Business Size and Transit Quality
This question is probably the one with the most interesting answers out of our entire analysis. We wanted to gain an understanding of how the number of employees correlates with the transit score of a business.
What we did was place every business into one of two categories: either it has a below average number of employees for its business type or it has an above average number of employees.
After splitting the set of businesses for every type into these categories -- we redrew the stacked bar graph that we drew earlier. And observed some interesting results.
I find this to be an extremely interesting graph, just because of how many different explanations there are for the results. This graph really caused us to think about what size and transit score said about a business and how the two attributes might be related.
Property costs tend to be higher at locations that are more accessible by transit -- meaning that businesses that open up at high transit score locations are going to have less room and thus less employees.
This is our explanation for why food retail places (ie. grocery stores) and health services place appear to have high transit score locations correlate with a lower number of employees.
Furthermore, businesses that are more established will have a larger number of employees while still being outside of areas easily accessible by transit. This seems to be particularly true for businesses in the financial sector.

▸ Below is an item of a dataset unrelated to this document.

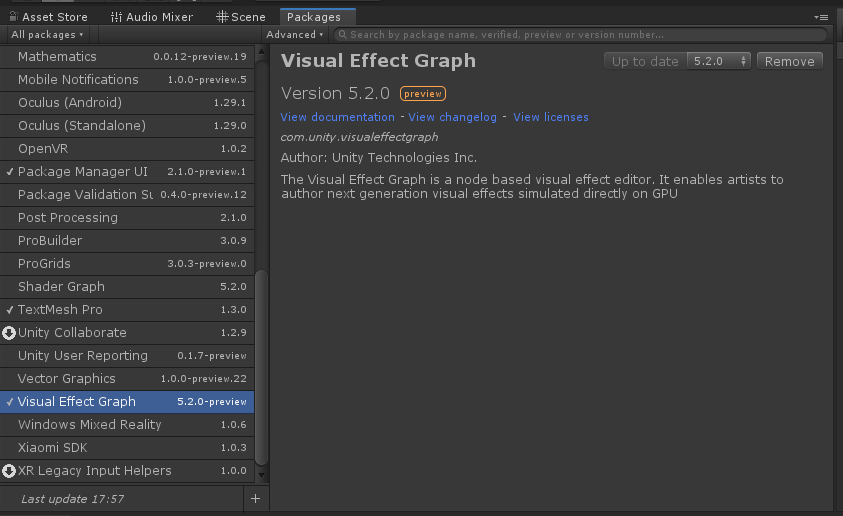
Task: Switch to the Audio Mixer tab
Action: (152, 17)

Once a business grows enough to have a certain number of employees, it's likely to move into a larger office which is more likely to be in an area with less expensive property costs. And areas with less expensive property costs tend to be in low transit score areas.

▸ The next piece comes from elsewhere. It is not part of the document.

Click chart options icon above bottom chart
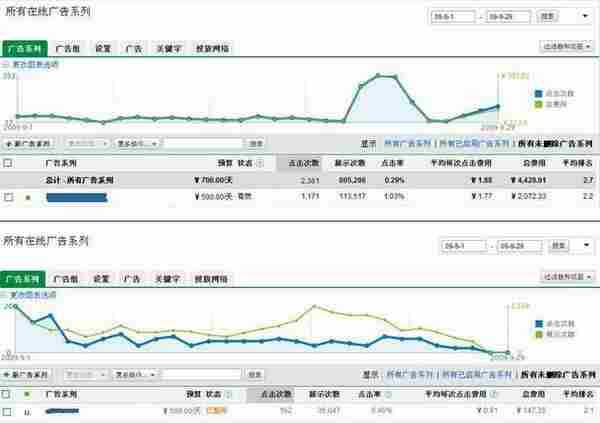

On the other hand, a lot of the consumer based businesses have high numbers of employees associated with large transit scores. This could be because businesses at high transit areas are more likely to grow -- thereby leading to an increased number of employees.
In addition to growth, businesses in high transit areas are more likely to be open for longer to satisfy people passing by at all times of the day, thus needing employees for multiple shifts.
With so many people passing by, businesses in high transit locations are more likely to be extremely busy at peak hours which would lead to having to hire a larger number of employees.
It's really interesting to guess at possible explanations for the effect of transit availability on the size of businesses -- but the only way to know for sure, would be with more data.
Potential Further Investigations
There's a lot more analysis left to do with regards to the effect of transit on businesses. I've listed a few things that we might be investigating in the near future.
It'd be interesting to investigate established businesses seperately from small businesses. Are smaller businesses more likely to exist at high transit locations? Or do big chain stores the only ones that can afford the higher property costs?
If we had a suitable amount of data on the earnings of businesses, it'd be interesting to identify how much businesses at high transit locations benefit from having a greater number of by-passers. We could even identify the optimal places in Vancouver to open a small business, by optimizing the location based on the net gain of every business minus the property cost.
If we analyzed the bus arrival times provided by TransLink, we could identify where people were waiting for busses more often. This data might have a stronger correlation with business success than simply computing transit scores as someone would be more likely to buy a slice of pizza from a place accross a bus stop if they knew they'd be waiting for twenty minutes.